• WORK REQUEST: For this exercise, reproduce the records exactly as they stand and do not carry any images over.

• MATERIAL FOR THE TASK:

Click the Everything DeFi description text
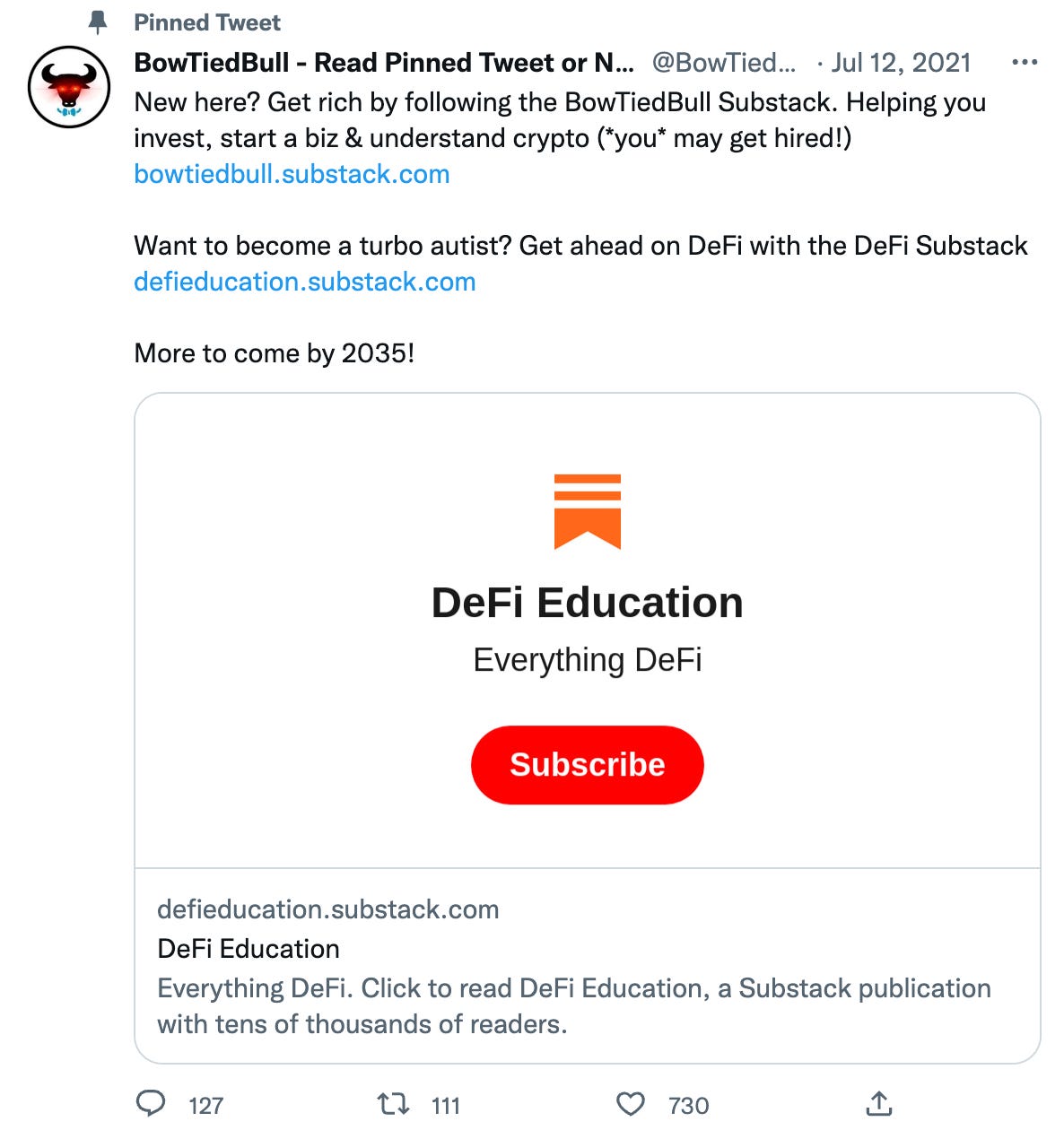Screen dimensions: 1064x1139 [x=574, y=1004]
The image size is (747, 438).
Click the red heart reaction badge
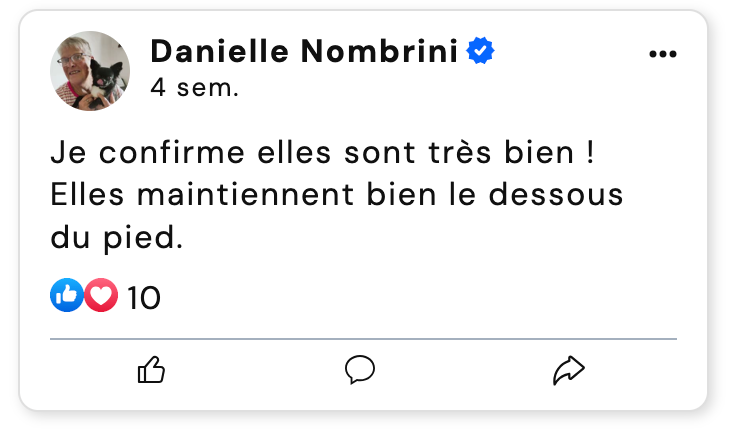[101, 295]
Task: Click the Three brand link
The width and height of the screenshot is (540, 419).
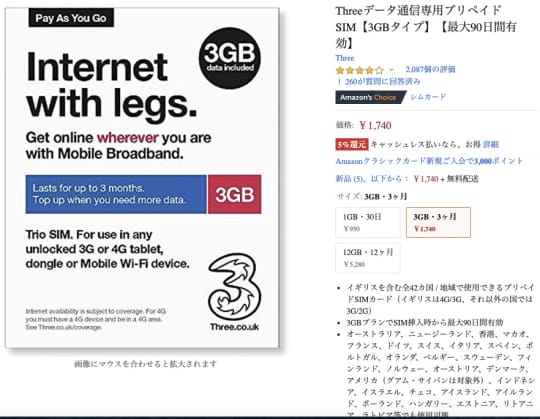Action: 345,58
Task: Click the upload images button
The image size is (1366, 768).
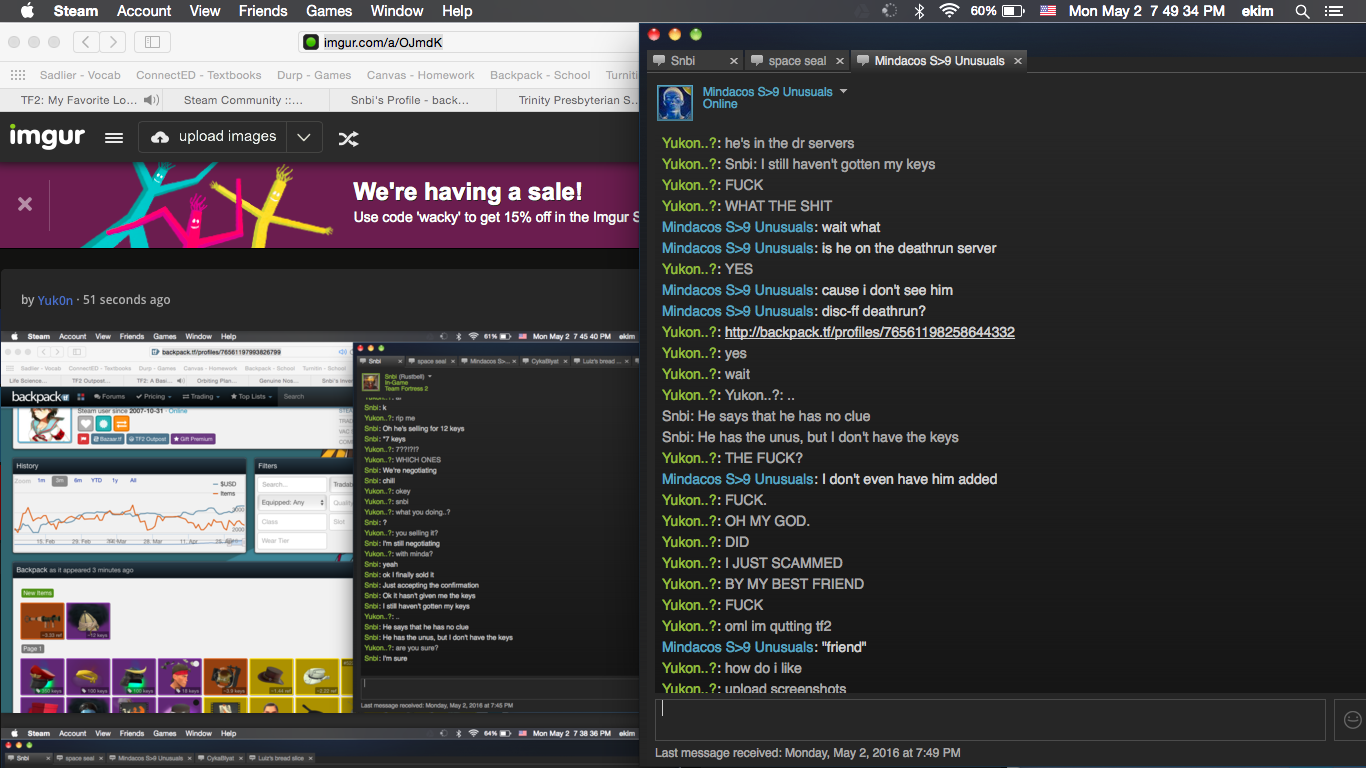Action: click(x=213, y=137)
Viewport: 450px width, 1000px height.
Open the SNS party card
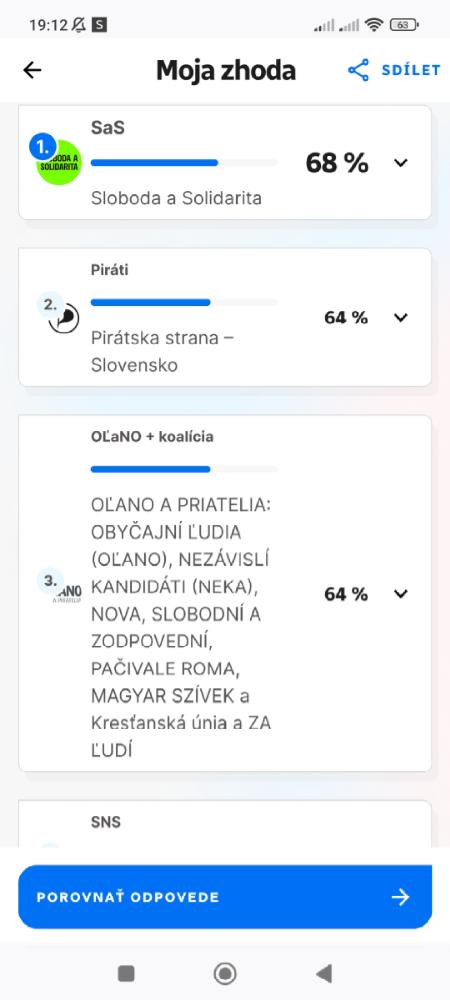click(225, 823)
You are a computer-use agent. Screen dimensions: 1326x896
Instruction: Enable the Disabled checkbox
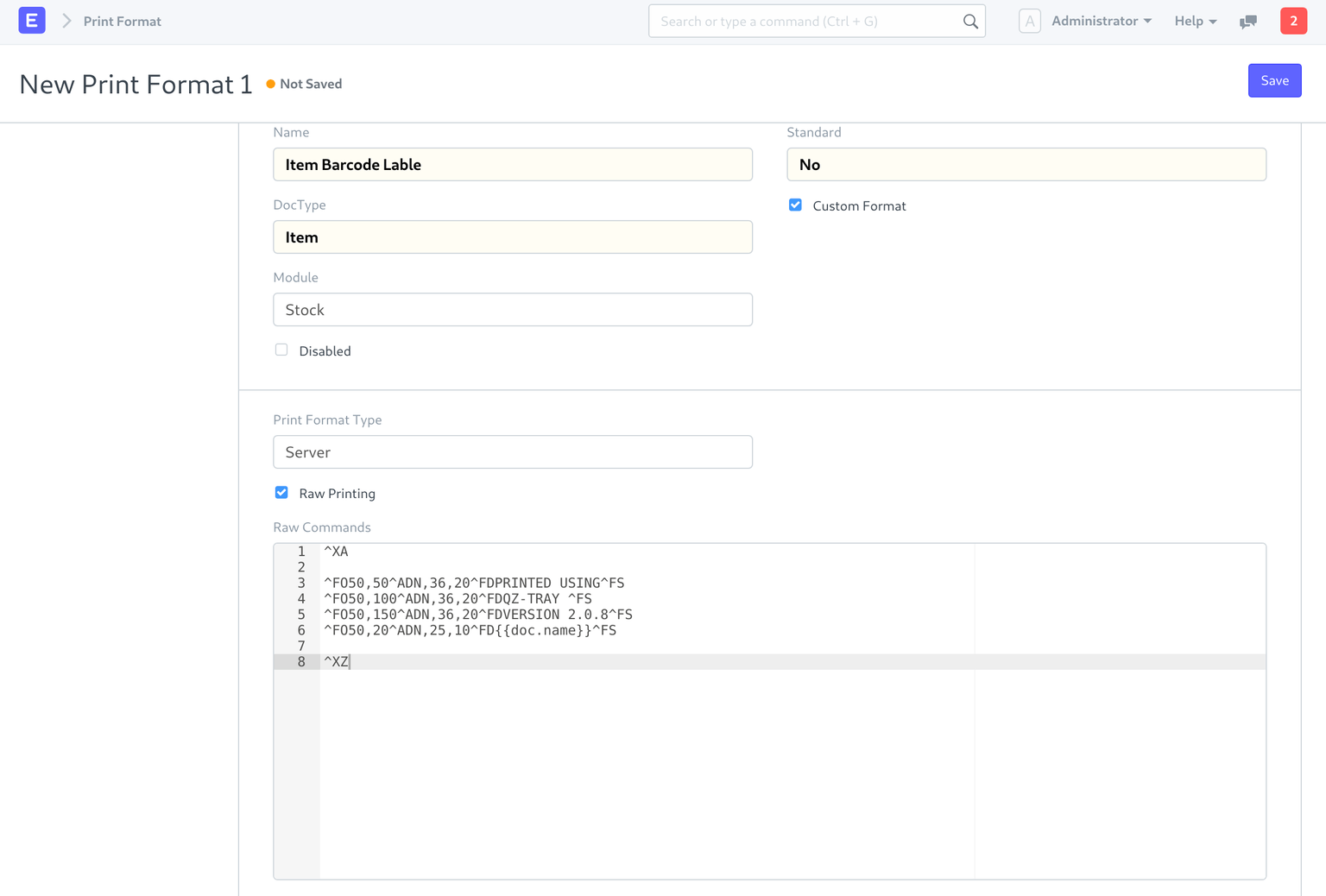click(x=281, y=350)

• COMPLETED EXERCISE:
Click the Everything DeFi description text
Screen dimensions: 1064x1139 [x=574, y=1004]
The image size is (747, 438).
Click the red heart reaction badge
[101, 295]
Task: Click the Three brand link
The width and height of the screenshot is (540, 419).
Action: 345,58
Task: Click the upload images button
The image size is (1366, 768).
Action: click(x=213, y=137)
Viewport: 450px width, 1000px height.
Open the SNS party card
click(225, 823)
You are a computer-use agent. Screen dimensions: 1326x896
Instruction: Enable the Disabled checkbox
click(x=281, y=350)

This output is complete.